Print every line of the records below word for word, omitting the pictures.
● ● ● ●
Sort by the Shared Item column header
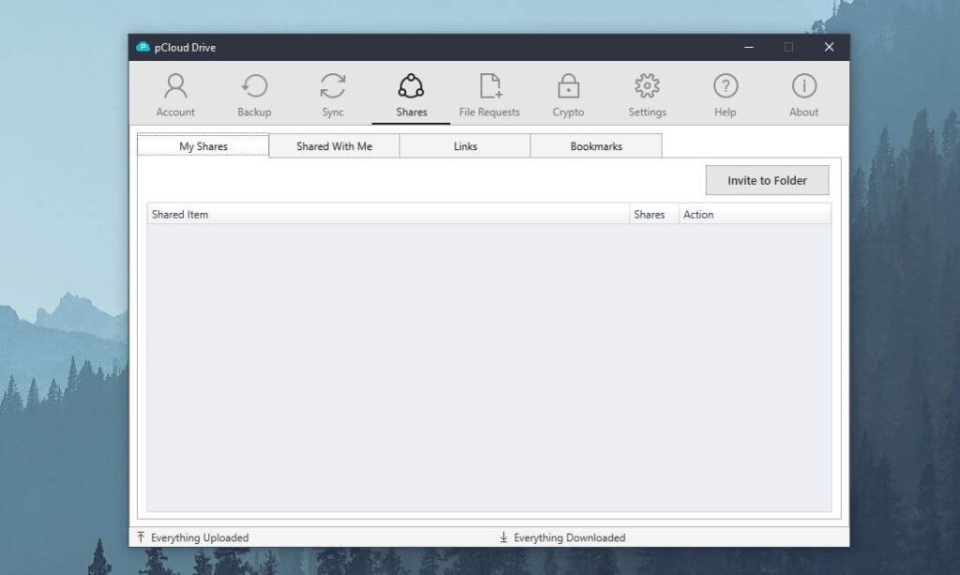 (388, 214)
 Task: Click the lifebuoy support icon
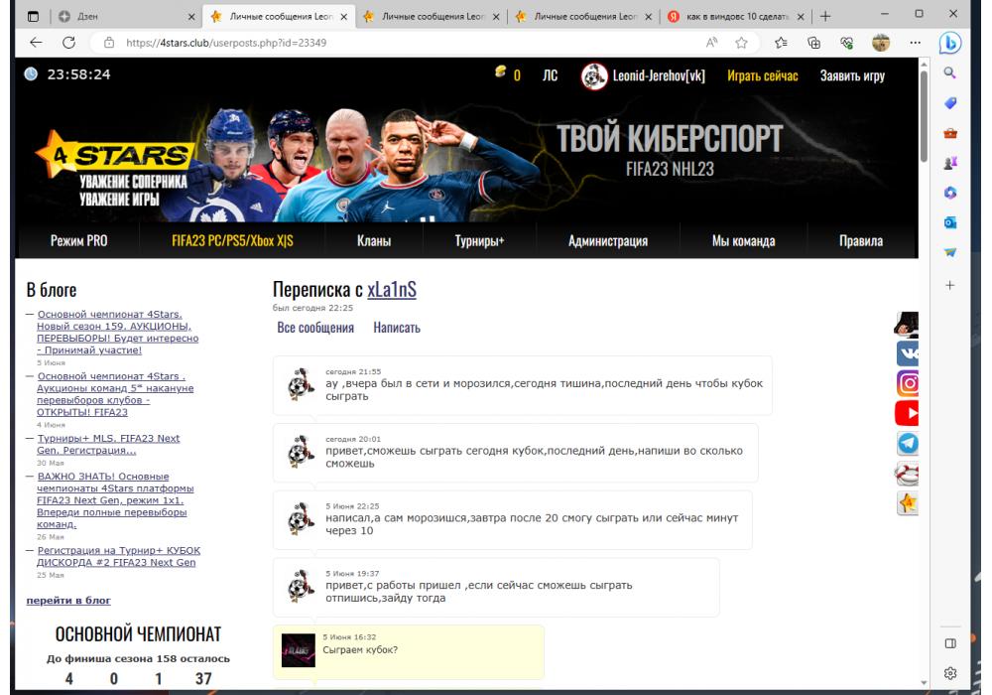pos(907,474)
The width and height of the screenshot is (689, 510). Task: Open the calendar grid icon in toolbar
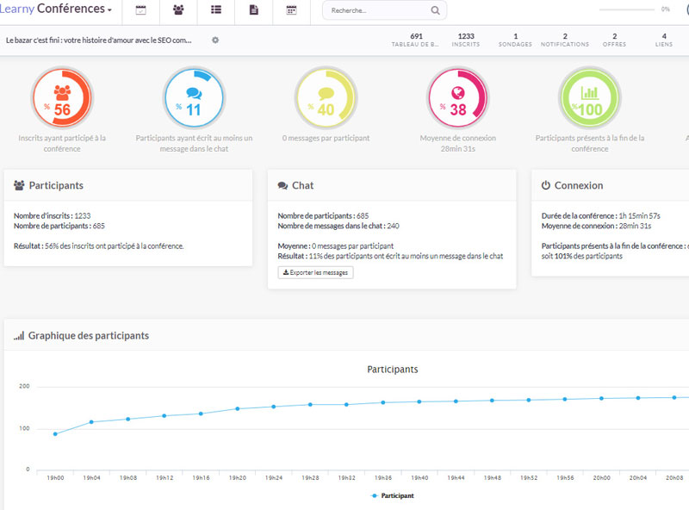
● ● ● ●
▶ [COMPLETE RESPONSE]
Sort by the Shared Item column header
 (388, 214)
 Task: Click the lifebuoy support icon
pos(907,474)
The width and height of the screenshot is (689, 510). Task: Open the calendar grid icon in toolbar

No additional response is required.